The Eleventh Circuit, US Court of Appeal has had a multiplicity of opportunities to review these orders, but has declined to do so.  These orders were reviewable under collateral order doctrine and could have been appealed prior to entry of final judgment because these orders resolved issues independent and easily separable from other claims in the prior pending lawsuit.  Ortho Pharmaceutical Corp. v. Sona Distributors, 847 F.2d 1512, 1515 (11th Cir. 1988).   Following is a list[1] of opportunities The Eleventh Circuit has to review these orders:

a.       Case No. 01-13664.  The Eleventh Circuit rendered a prolix 14 page opinion on October 16, 2002 that does not discuss the validity of these orders.  It is quite remarkable in that The Eleventh Circuit is single-mindedly focused on alleged out of court communications with his government by Mason as alleged violations of the orders above while steadfastly refusing to review the validity of these orders. .  On appeal, Mason argues that the magistrate's discovery orders enjoined him without legal authority and violated his First Amendment and Florida state-law rights to petition Florida government officials and to request public records.”  See Pg. 10.  Even though The Eleventh Circuit admitted the orders in question were being tested for validity on appeal, The Eleventh Circuit refused to review these orders for validity. 

b.       Case No. 01-15754.  Among other things, The Eleventh Circuit again refuses to address this issue.  In fact, the entirety of the opinion is:  “The "petition for writ of mandamus and petition for writ of prohibition" is DENIED.”

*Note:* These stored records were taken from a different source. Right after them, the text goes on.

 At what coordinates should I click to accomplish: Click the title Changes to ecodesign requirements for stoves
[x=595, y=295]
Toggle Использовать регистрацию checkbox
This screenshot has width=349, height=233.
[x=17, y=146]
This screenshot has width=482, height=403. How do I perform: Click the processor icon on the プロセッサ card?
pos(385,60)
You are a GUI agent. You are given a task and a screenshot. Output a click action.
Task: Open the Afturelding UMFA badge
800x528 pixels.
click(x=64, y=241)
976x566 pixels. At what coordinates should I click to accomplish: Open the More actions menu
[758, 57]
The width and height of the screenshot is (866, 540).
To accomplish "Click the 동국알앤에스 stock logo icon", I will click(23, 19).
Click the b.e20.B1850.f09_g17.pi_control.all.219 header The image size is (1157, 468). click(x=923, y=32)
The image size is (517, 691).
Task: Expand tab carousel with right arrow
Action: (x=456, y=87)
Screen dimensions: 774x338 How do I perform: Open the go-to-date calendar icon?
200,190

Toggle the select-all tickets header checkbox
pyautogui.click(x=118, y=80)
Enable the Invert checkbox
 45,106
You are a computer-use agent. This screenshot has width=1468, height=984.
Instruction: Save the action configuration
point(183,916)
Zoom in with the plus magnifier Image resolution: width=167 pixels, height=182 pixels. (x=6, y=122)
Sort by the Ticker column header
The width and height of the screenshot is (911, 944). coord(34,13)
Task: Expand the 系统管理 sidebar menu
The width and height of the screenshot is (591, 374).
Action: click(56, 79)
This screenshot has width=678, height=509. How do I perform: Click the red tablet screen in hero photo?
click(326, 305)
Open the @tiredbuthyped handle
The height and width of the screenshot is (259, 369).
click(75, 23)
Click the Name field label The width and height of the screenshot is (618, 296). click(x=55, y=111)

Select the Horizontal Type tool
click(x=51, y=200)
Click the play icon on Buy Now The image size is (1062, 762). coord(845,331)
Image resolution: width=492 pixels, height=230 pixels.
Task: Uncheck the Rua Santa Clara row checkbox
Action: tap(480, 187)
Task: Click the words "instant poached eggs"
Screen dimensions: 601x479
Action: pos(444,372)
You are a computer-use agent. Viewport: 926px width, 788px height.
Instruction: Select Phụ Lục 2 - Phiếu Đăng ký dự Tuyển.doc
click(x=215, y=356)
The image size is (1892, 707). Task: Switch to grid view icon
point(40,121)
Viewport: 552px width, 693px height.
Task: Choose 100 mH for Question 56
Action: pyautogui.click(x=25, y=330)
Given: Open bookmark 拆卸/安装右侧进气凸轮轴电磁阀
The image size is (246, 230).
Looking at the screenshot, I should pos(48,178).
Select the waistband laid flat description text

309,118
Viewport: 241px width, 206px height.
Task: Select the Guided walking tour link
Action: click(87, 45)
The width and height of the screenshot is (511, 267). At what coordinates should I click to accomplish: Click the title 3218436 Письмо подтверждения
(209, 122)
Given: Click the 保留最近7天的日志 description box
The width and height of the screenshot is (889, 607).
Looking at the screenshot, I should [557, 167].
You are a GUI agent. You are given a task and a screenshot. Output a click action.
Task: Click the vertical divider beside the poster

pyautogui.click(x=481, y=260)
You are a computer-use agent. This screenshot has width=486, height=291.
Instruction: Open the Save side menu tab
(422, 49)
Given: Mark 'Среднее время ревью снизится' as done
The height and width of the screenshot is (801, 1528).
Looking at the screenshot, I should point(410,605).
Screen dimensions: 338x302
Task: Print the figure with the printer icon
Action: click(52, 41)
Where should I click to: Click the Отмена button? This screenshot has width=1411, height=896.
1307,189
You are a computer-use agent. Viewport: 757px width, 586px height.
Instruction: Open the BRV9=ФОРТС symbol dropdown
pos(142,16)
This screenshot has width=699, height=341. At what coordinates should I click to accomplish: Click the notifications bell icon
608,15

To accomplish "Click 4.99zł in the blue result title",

c.       Case No. 02-13418.  This lawsuit was filed against Judge Graham and his Magistrate, Judge Frank Lynch, Jr., for issuing these orders.  In an opinion rendered on Dec. 6, 2002, The Eleventh Circuit again declined to discuss the validity of these orders while asserting in a mere conclusory fashion that the Judges have absolute immunity.  In reading the opinion, one can not determine what the judges are immune from. 

d.       Case No. 01-13664.  Mason filed a Appellant’s Renewed Motion For Summary Reversal on or about September 25, 2002.  Yet again The Eleventh Circuit refuses to discuss the validity of these orders.

e.       Case No. 01-11305.  On April 26, 2001, The Eleventh Circuit yet again refused to review the validity of theses orders.  With regard to his requests for relief from the order granting the defendants’ motions for preliminary injunction, which the court construed as preliminary discovery motion, Mason has alternative remedy.  He may either comply with the district’s courts discovery order and challenge it on appeal from the final judgment, or refuse to comply with the order and challenge its validity if cited for contempt”.   See Mandamus Petition.  Was Mason supposed to wait until the end of trial to get his First Amendment rights back?  The Eleventh Circuit has answered this question with a resounding no.  “[I]t is well established that "[t]he loss of  First Amendment freedoms, for even minimal periods of time, unquestionably constitutes irreparable injury.”  KH Outdoor, LLC v. Trussville, 458 F.3d 1261, 1271-1272 (11th. Cir. 2006); Cate v. Oldham, 707 F.2d 1176, 1188 (11th Cir. 1983).  The Eleventh Circuit declined to review these orders via interlocutory appeal because they were characterized as “discovery orders” by the district court”.  However, it is well established that an appellate court is not bound by a district court’s characterization of its own orders with respect to appellate jurisdiction.  United States v. Hylton, 710 F.2d 1106 (5th Cir. 1983); United States v. Jorn, 400 U.S. 470 (1971). 



[1] This list is not collectively exhaustive.